▶ [QUELLE]:
Umgang mit schwierigen Kollegen: Deshalb fühlen wir uns beeinträchtigt
Laut einer Studie von Porath und Pearson (2013) verbringen Mitarbeiter durchschnittlich 13% ihrer Arbeitszeit damit, sich von unhöflichem Verhalten am Arbeitsplatz zu erholen. Das sind mehr als 5 Wochen pro Jahr! Aber warum ist das so?
Hier sind 5 psychologische Mechanismen, die erklären, warum der Umgang mit schwierigen Kollegen so herausfordernd sein kann:
1. Der Spiegeleffekt
Unser Gehirn ist darauf programmiert, das Verhalten anderer zu spiegeln. Das nennt sich "Spiegelneuronen".
- Wenn jemand lächelt, lächeln wir zurück.
- Wenn jemand aggressiv ist, werden wir defensiv.
- Dieser Mechanismus macht es schwer, ruhig zu bleiben, wenn jemand uns angreift.
Dein Kollege kommt genervt ins Büro und knallt die Tür zu. Plötzlich merkst du, wie deine eigene Stimmung kippt - das ist ein typisches Beispiel. Wenn dich eine Stimmung ansteckt oder zu einer Reaktion verleitet, kannst du dir ziemlich sicher sein, dass du dem Spiegeleffekt zum Opfer gefallen bist.

▶ [ANGEZEIGTE DATENSÄTZE]:
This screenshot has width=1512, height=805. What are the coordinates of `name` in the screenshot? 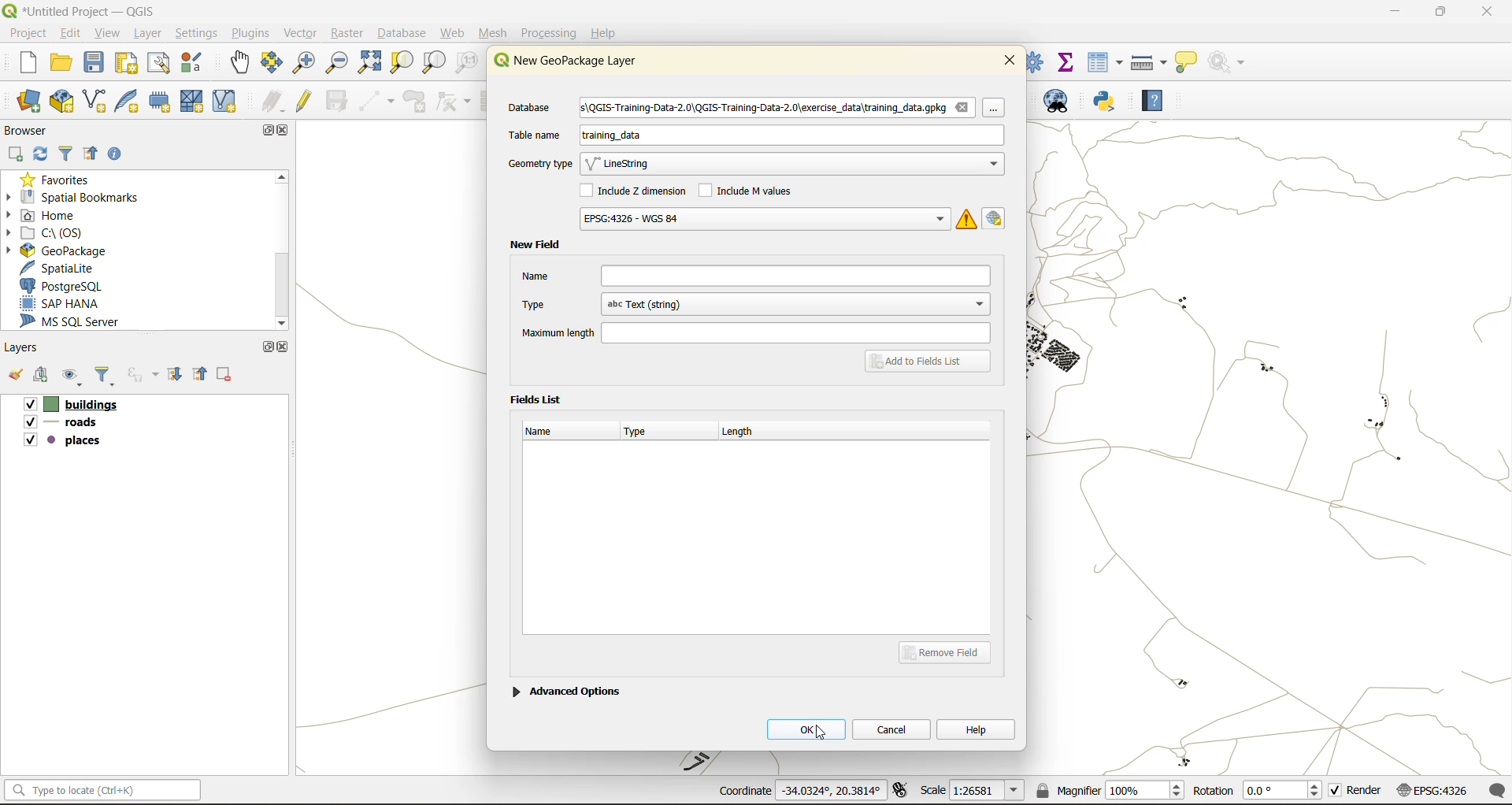 It's located at (547, 430).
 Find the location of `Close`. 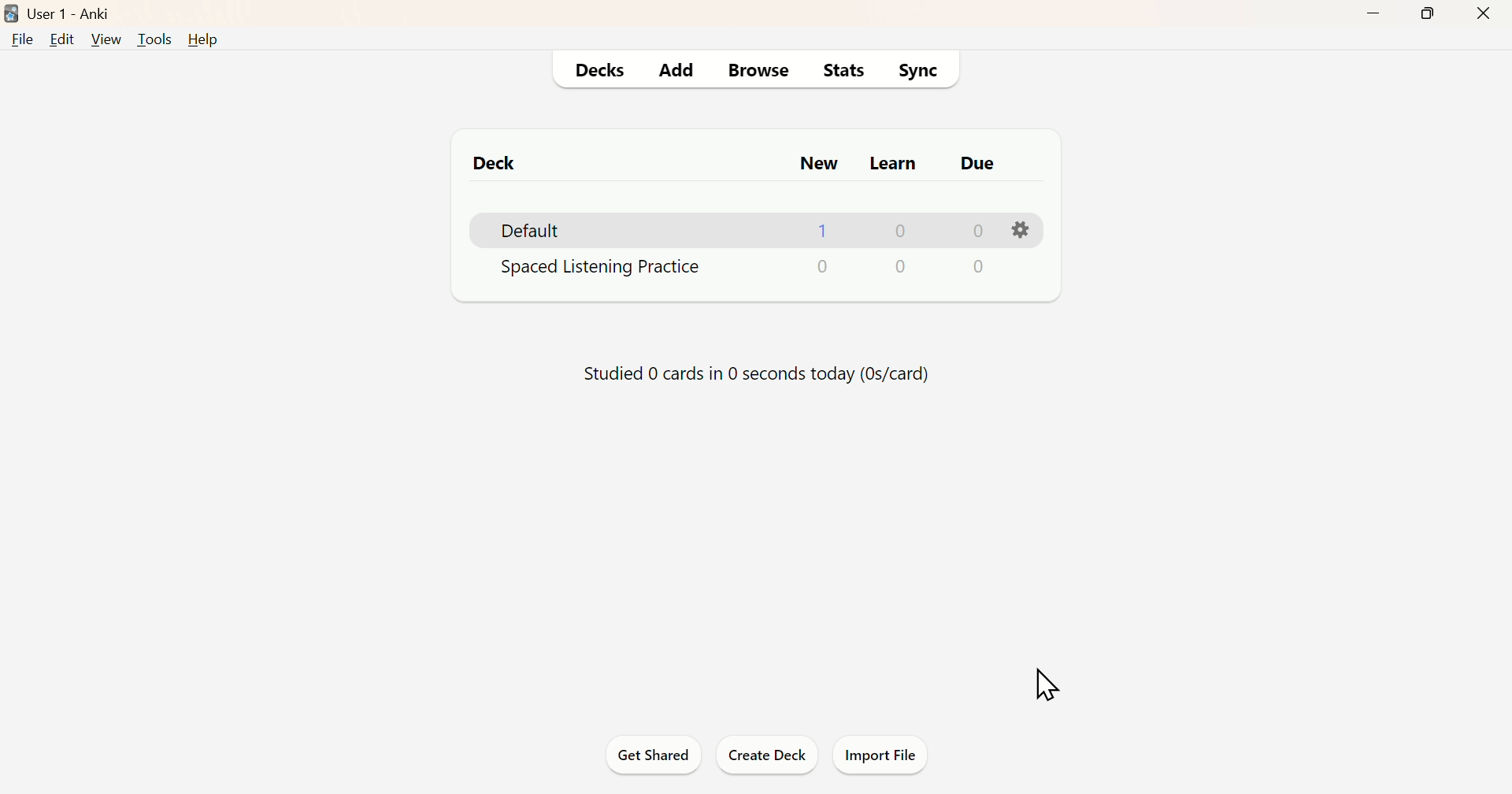

Close is located at coordinates (1484, 14).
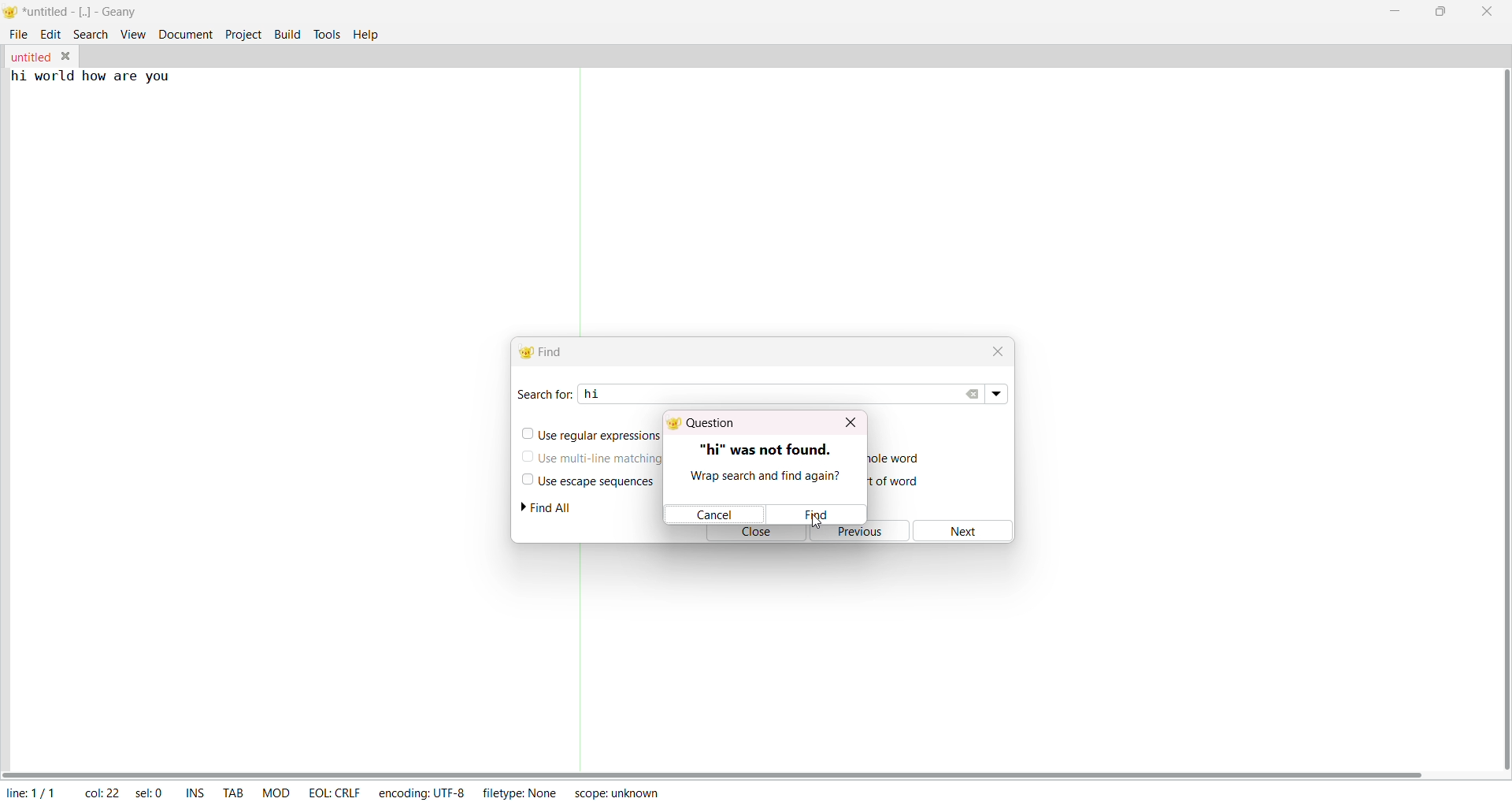  What do you see at coordinates (90, 33) in the screenshot?
I see `search` at bounding box center [90, 33].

▶ [AUFGABEN]:
a - Fragen zum Text über schwierige Kollegen:
(i) Wie viel Prozent ihrer Arbeitszeit verbringen Mitarbeiter laut der Studie von Porath und Pearson damit, sich von unhöflichem Verhalten zu erholen?
(ii) Wie viele psychologische Mechanismen kündigt der Text an?
(iii) Was macht der genervte Kollege im Beispiel mit der Tür?
b - Führe den Text über schwierige Kollegen nach seinem letzten Satz fort.
Die Datensätze haben mit dem Text über schwierige Kollegen nichts zu tun.

▶ [LÖSUNGEN]:
a -
(i) Durchschnittlich 13 %.
(ii) Fünf.
(iii) Er knallt sie zu.

b -
2. Das Amygdala-Hijacking
Die Amygdala ist unser emotionales Alarmsystem im Hirn. Bei Bedrohung übernimmt sie die Kontrolle.
- Sie löst eine Kampf-oder-Flucht-Reaktion aus.
- Unser rationales Denken wird ausgeschaltet.
- Wir reagieren emotional, statt logisch zu denken.
Ein Kollege kritisiert deine Arbeit scharf. Dein Herz rast, deine Hände werden schwitzig, und du kannst keinen klaren Gedanken mehr fassen. Jetzt weißt du: Deine Amygdala hat übernommen.
3. Kognitive Verzerrungen
Unser Gehirn liebt Abkürzungen, weil es möglichst wenig Energie dafür aufwenden möchte, um seine Arbeit zu verrichten. Leider führen diese Abkürzungen oft zu Fehleinschätzungen. Es gibt ganz viele kognitive Verzerrungen, hier nur einige davon:
- Bestätigungsfehler: Wir sehen nur, was unsere vorgefasste Meinung bestätigt.
- Grundattributionsfehler: Wir überschätzen Persönlichkeitsfaktoren und unterschätzen situative Faktoren.
- Negativitätsbias: Negative Erfahrungen prägen stärker ein als positive.
Dein Kollege grüßt dich einmal nicht im Flur. Und du denkst sofort: "Der mag mich nicht", statt zu überlegen, ob er vielleicht einfach in Gedanken war. Kognitive Verzerrungen führen dazu, dass wir Fehlurteile fällen - und ihnen manchmal auf ziemlich ungute Art zum Opfer fallen. Deshalb ist übrigens auch Objektivität so eine Sache.
4. Das Bedürfnis nach Zugehörigkeit
Menschen sind soziale Wesen. Wir haben ein tiefes Bedürfnis nach Akzeptanz (und auch andere psychologische Grundbedürfnisse) - wird dieses nicht erfüllt, entstehen sehr unangenehme Gefühle.
- Ablehnung aktiviert dieselben Hirnregionen wie physischer Schmerz.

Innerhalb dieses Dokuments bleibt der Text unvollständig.